Neural Network predictions converging to one value
P.S.: Crossposting my post with minor edits from one of the LFD course subforums. But this probably belongs here. And all are welcome to comment.
Professor AbuMostafa:
Sorry about the length of this post, but I would appreciate your advice on a problem I am facing with a neural network that I am trying to implement for regression.

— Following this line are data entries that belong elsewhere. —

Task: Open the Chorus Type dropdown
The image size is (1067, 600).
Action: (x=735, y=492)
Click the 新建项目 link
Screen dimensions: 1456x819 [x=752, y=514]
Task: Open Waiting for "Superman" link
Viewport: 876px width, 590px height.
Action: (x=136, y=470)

The problem is that I am finding the predicted values eventually turn out to be the same for all inputs. It seemed to me, after doing some reading, that this is possibly a consequence of the saturation of the hidden layer. This is a network with one hidden layer and one linear output neuron. The hidden layer is nonlinear, and I have tried various sigmoid functions here. I have tried tanh and logistic functions, and then after reading some papers on how these can result in saturation, I also tried rectified linear units i.e. max(0, x). However, after some amount of time that varies with the parameters, the output values are again all equal even with the rectified linear units. I am using gradient descent. I have tried minibatches with several thousand examples, iterating over them to decrease the cost in each batch. I have also tried learning from just one example at a time. I have tried randomly permuting the inputs. I started with the crossentropy error and am now working with mean square error. I have checked the gradient calculation by numerically checking some values by perturbing the weights slightly. I have also tried it with and without regularization. With tanh, the learning seemed to be quick even with one example at a time, but ran into this stuck behavior very early. With rectified linear units, it is learning more slowly but then it seems to be on a big plateau, and it took some time to get into this saturated or saturatedlike state.

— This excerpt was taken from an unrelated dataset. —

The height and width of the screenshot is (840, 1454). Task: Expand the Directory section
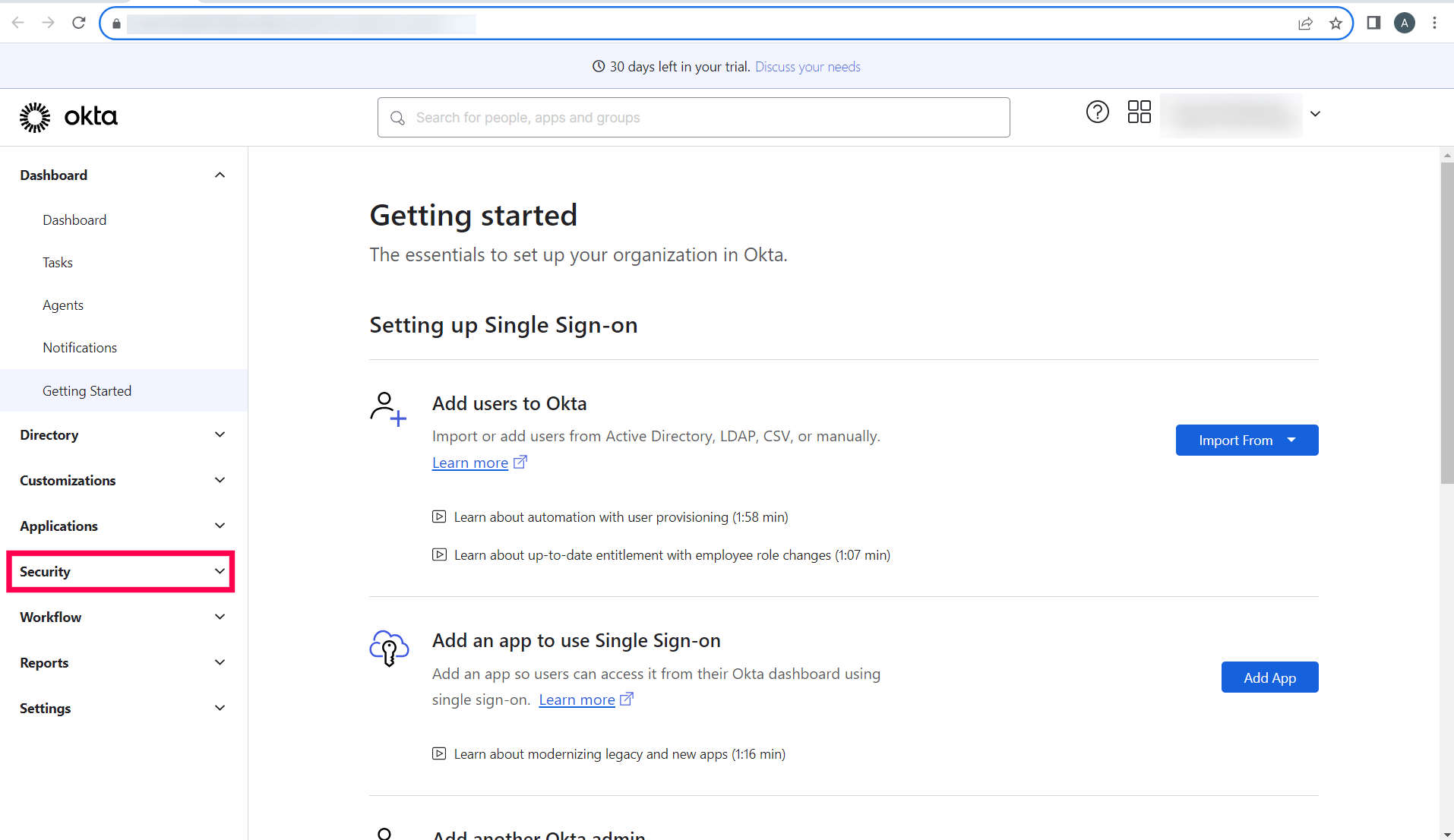coord(122,435)
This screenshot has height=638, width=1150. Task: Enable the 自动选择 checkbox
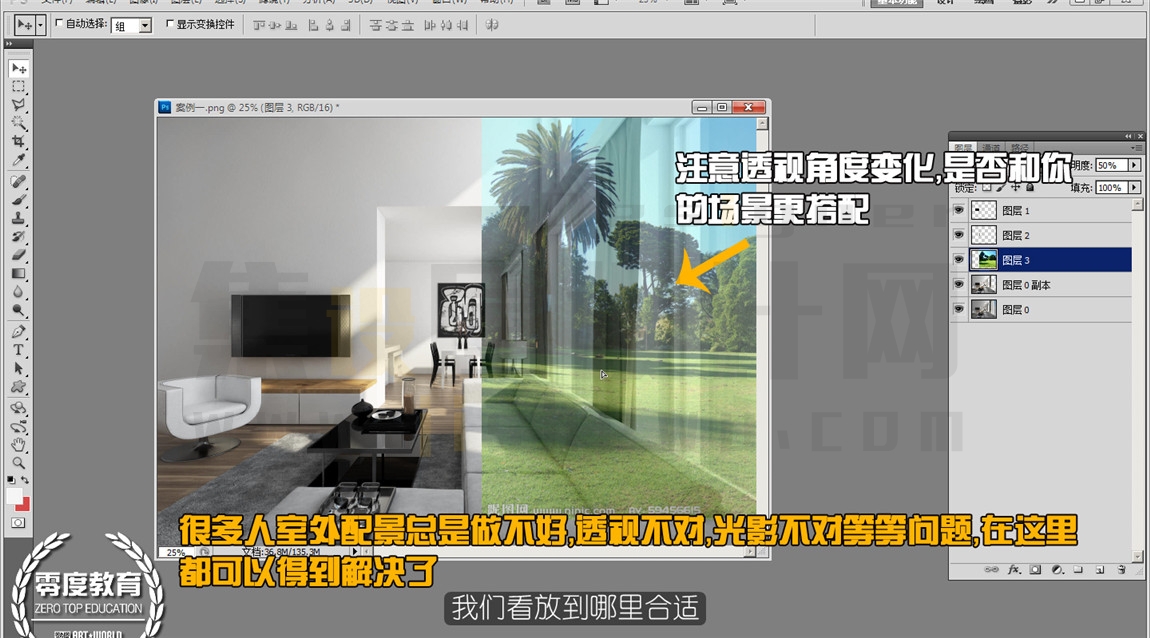click(59, 24)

I think I am training on a sufficient number of examples. Their number is about 10 times the number of weights, as per my understanding of the VC analysis in your lectures.
I noticed in earlier runs that the predicted values tended to converge to the mean of the target output values of the last minibatch that it had been trained on. It seems to me that it somehow wants to minimize the cost by finding the mean of the target outputs, and then use this mean for prediction. And that is the local minimum that it seems to move to. However, this does not happen right away, so I don't think I have accidentally coded anything into the cost function or the backpropagation specifically asking it to do this. Does the math of backpropagation encourage this specific kind of local minimum (predicted value tending to mean of outputs from minibatch)?
While it is certainly possible there is a bug in my code, is this kind of behavior common? If so, what measures would you recommend to address it? Specifically, if I iterate over the same examples for a much longer duration, can the neural network move out of this state?
In fact, as this is happening even with rectified linear units, is this not theoretically a phenomenon of saturation to fixed hidden layer activations, but some other behavior, related to an overall tendency of the outputs towards certain local minima? Or are they really the same thing?
Is it possible to not get into such a situation by trying out many random combinations of initial weight values?
It seems to me that this is not really a generalization problem, and that regularization may not cure this, though it may find a different minimum where it saturates, by changing the cost. Is this intuition correct?
Thanks again for a wonderful course.